Da'Shawn Hand (born November 14, 1995) is an American football defensive end for the Tennessee Titans of the National Football League (NFL). He played college football at Alabama.

Early years 
Hand was born in Philadelphia, Pennsylvania, fathered by Sharif Hand, who was a junior in high school when Da'Shawn was born. Hand's uncle, Damone Boone, was a Parade All-American running back at West Springfield in Virginia in the mid-1990s.

After moving to Woodbridge, Virginia, Hand attended Woodbridge High School, where he was a three-sport athlete in football, wrestling and track. In football, he was an All-State defensive lineman. In his junior year, Hand recorded 110 tackles, 16 sacks, 40 tackles for loss, two pass deflections, four forced fumbles, and three fumble recoveries. Woodbridge finished the season 6–5, losing 0–17 to Haymarket Battlefield in the first round of the VHSL playoffs. After his junior year, Hand was named Rivals.com Junior of the Year, an honor that comes along with being rated the No. 1 prospect of one's class entering senior season. Media attention steadily increased, and The Washington Post made Hand the subject of a documentary series named First and 17, which followed him both on and off the field, "giving an inside look at the challenges facing a top recruit juggling school, football and his senior year."

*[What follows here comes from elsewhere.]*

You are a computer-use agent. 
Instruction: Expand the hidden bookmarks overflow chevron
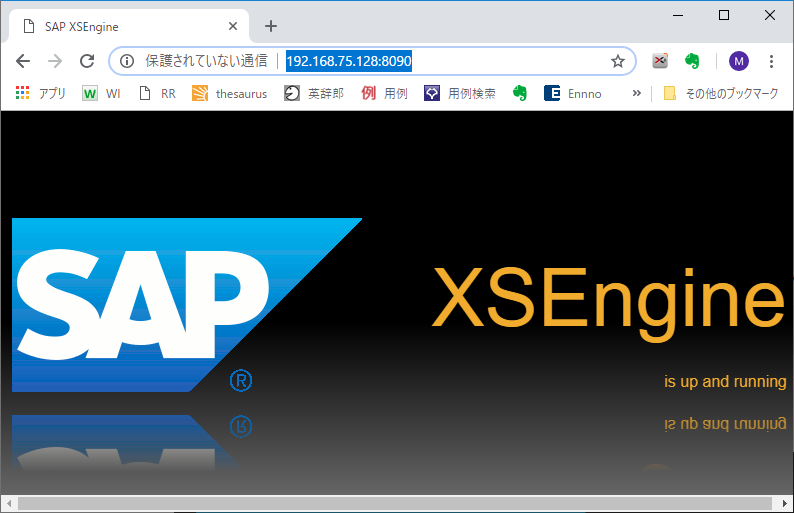coord(636,93)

In addition to playing football, Hand also excelled in wrestling and track. He was a regional champion in Virginia wrestling. In track & field, he competed primarily as a thrower, but also spend some time as a sprinter during his final year in 2014. At the Runner Store City-County Championships, he earned a second-place finish in the shot put event, recording a career-best throw of 15.81 meters (51 ft, 9 in). He placed 11th in the discus at the Gojekian Twilight Classic, notching a top-throw of 35.66 meters (116 ft, 9 in). In sprints, he clocked a 12.24-second 100-meter dash time at the 2014 Garfield Meet, where he took 7th. He ran a 4.7-second 40-yard dash and had a 33-inch vertical jump.

Recruiting 
Hand was considered the nation's best recruit in the 2014 class by Rivals.com. In 2012, he was the Rivals High School Football Junior of the Year. With over 90 scholarship offers, Hand narrowed down his choice of college destination to three—Alabama, Florida, and Michigan—before the start of his senior season. On November 14, 2013, his eighteenth birthday, he committed to attend the University of Alabama. Eyeing a civil engineering major, Hand cited Alabama's civil engineering program as one of the key reasons he chose the Crimson Tide.

College career 
Hand attended Alabama from 2014–2017 under head coach Nick Saban. In his true freshman year at Alabama, Hand was a regular in the Crimson Tide defensive line rotation and played in nine games at defensive end. He started his college career with one solo tackle against West Virginia. Hand finished with seven tackles on the year, including four solo stops and two sacks (−10 yards). Hand started nine of the 11 games he played in 2017, missing time with a minor knee injury. He had 27 tackles, 3.5 tackles for loss, and three sacks in the season.

Collegiate statistics

Professional career

Detroit Lions
Hand was drafted by the Detroit Lions in the fourth round (114th overall) of the 2018 NFL Draft. He made his professional debut in the Lions' season opener against the New York Jets. In Week 4, against the Dallas Cowboys, he recorded his first professional sack. In the following game, he was able to record another sack in the victory against the Green Bay Packers. He was placed on injured reserve on December 18, 2018.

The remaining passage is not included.